Desde que a Garzón se le escaparon, de manera inexplicable, algunos detalles, más o menos picantes, en relación con los trapicheos de ciertos personajes vinculados con el PP, y de eso hace ya unos cuantos meses, esta trama de corrupción política no cesa de reclamar un lugar al sol. Sin embargo, los efectos de este asunto no parecen haber estado, ni seguramente lo estarán, a la altura de las ilusiones de quienes han hecho todo lo posible por inflarlo, aunque lleguen a ser numerosos los daños colaterales. Sea de ello lo que fuere, me parece que el caso, en su conjunto, merece una reflexión porque señala una serie de lacras realmente graves que, más allá de la peripecia singular, deberían darnos que pensar.

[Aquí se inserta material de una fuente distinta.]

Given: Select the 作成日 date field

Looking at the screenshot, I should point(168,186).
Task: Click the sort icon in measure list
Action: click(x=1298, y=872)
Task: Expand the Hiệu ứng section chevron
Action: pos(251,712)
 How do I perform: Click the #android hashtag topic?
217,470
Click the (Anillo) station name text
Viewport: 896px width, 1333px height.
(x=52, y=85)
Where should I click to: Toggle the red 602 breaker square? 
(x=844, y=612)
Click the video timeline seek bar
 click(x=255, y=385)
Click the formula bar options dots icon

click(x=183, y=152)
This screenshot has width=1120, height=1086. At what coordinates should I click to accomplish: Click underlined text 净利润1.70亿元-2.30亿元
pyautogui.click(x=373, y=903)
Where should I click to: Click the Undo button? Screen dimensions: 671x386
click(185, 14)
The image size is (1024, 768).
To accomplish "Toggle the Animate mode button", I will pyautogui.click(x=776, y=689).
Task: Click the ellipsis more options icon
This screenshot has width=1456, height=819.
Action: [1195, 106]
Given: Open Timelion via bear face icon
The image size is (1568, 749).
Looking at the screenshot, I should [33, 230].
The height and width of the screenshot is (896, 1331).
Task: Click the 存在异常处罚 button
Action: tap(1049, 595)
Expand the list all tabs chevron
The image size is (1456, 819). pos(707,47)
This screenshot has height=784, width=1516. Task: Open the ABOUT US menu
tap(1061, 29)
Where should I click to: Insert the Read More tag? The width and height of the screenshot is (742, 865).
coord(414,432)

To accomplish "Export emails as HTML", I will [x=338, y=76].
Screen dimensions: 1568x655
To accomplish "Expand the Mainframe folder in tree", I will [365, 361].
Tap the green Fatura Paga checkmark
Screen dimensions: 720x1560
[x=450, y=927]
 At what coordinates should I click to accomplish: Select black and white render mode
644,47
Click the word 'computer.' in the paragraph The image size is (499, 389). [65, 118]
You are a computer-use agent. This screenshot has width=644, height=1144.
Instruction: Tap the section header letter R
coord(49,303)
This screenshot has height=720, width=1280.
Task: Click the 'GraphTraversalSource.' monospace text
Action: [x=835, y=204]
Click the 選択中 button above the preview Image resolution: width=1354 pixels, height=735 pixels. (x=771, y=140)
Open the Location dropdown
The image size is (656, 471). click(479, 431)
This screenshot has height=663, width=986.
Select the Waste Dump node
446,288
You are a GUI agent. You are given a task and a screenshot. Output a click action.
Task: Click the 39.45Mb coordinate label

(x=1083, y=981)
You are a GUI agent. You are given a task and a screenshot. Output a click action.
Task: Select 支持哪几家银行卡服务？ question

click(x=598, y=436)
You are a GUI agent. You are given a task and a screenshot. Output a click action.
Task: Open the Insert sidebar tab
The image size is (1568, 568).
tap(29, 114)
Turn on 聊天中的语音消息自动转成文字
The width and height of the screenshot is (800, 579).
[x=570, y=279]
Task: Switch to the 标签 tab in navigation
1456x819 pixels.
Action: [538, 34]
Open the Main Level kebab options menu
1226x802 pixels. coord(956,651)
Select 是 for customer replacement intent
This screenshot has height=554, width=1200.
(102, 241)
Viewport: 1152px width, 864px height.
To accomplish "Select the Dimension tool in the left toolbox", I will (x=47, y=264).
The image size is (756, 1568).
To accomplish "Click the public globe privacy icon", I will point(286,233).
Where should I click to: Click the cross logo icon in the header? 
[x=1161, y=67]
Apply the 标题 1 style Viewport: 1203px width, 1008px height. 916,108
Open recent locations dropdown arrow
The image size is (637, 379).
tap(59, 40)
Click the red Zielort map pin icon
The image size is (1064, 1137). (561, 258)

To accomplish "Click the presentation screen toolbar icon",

Para empezar, parece evidente que el PP no posee los medios adecuados para garantizar un alto nivel de honorabilidad en el conjunto de sus cargos públicos. Es cierto que el número de los afectados es muy pequeño en relación con el número total de militantes e, incluso, en relación con el conjunto de los cargos electos, pero, aun así, es bastante llamativo que no se haya cortado antes con algunas personas que no parecen aportar otra cosa al partido que conductas alarmantemente sospechosas. Esto ilustra bastante acerca de la endeble naturaleza de los partidos, una organización que tiende a confundirse con la trama de intereses particulares de sus dirigentes, y de sus respectivas familias. Cuando los partidos defienden a los suyos, no es que estén comprometidos con la defensa del principio de presunción de inocencia, cosa de la que ni se acuerdan cuando señalan a los adversarios, sino que están defendiendo la trama corporativa que les hace fuertes frente a los demás, frente a quienes pudieran aspirar a relevarlos, en primer lugar.
Este corporativismo hace miopes y antipáticos a los partidos, porque el público deja de percibirlos como instrumentos de renovación social, y los considera como meras bandas de mutuo provecho. Cuando una organización pierde de vista su función social, y los principios de los que deriva su legitimidad, para convertirse en un sindicato, no solo se corrompe, sino que se está condenando al desastre. Es lógico que la dirección del PP quiera defender a quienes considere inocentes e injustamente atacados, pero sería muy deseable que pudiera estar en condiciones de asegurar que lo que defiende merece la pena.
Sobre la deseable independencia de la justicia sería ocioso decir nada; en este, y en otros muchos casos, la periodización de las noticias, obtenidas por periodistas aguerridos y con métodos de investigación que dejarían como chapuceros a los chicos del Watergate, ha sido escandalosamente sincrónica con los intereses electorales. El PSOE cree necesitar de esta clase de procesos, porque pretende lavar su mala conciencia con el poco imaginativo procedimiento de diseminar la corrupción. Ha sido tal la confianza depositada en este asunto por parte de los socialistas, que no cayeron en la cuenta de un descuido cinegético, sin el cual pudiera ser que el juicio público acerca del caso hubiese sido mucho más severo. Pero se pilló a los intrigantes con las manos en la masa, y se vino abajo el tenderete. Ahora todo está en manos del Supremo, y habrá que confiar en que empiecen a manifestarse algunos síntomas de objetividad, clamorosamente ausentes hasta hace bien poco.
Tal vez el asunto de mayor trascendencia sea el que resulta menos aparente. El caso es que los dos grandes partidos parecen prisioneros del síndrome de la personalización de la política, y corren el riesgo de reducir sus actuaciones al acoso del contrario. La cosa puede marchar más o menos del siguiente modo: si tú me sacas lo de Chaves, el fiscal puede darse cuenta de que había sido poco riguroso al enjuiciar la conducta de Luis Bárcenas, y así sucesivamente. Cada día traerá su afán, y, en medio de la reyerta, perdimos a don Beltrame. Enfurecidos con el ataque y la defensa, los partidos se encastillan cada día más, y olvidan de que nos gustaría que hablasen un poco más de nosotros y un poco menos de sus cuitas, gastadas, aburridas, increíbles. No toda la política puede reducirse a demostrar que el contrario sea corrupto, ni siquiera aunque cuando lo fuese. Los partidos pueden llegar a pensar que los españoles estamos encantados de que monopolicen la democracia y que, por consiguiente, les concedemos un amplio margen de confianza para que se enfrenten en contiendas de diverso pelaje, aunque la economía se hunda, la justicia apeste, o la educación sea de traca. Por lo visto, hay quienes piensan que es más interesante averiguar si el señor Bárcenas pagó correctamente sus impuestos, que discutir inteligentemente sobre cómo arreglar cualquiera de los casi infinitos asuntos en que las cosas han empezado a ir rematadamente mal. Está claro que algunos estrategas nos toman por tontos irremediables, y que, como dice el Martín Fierro de los teros, en una parte pegan los gritos y en otra ponen los huevos.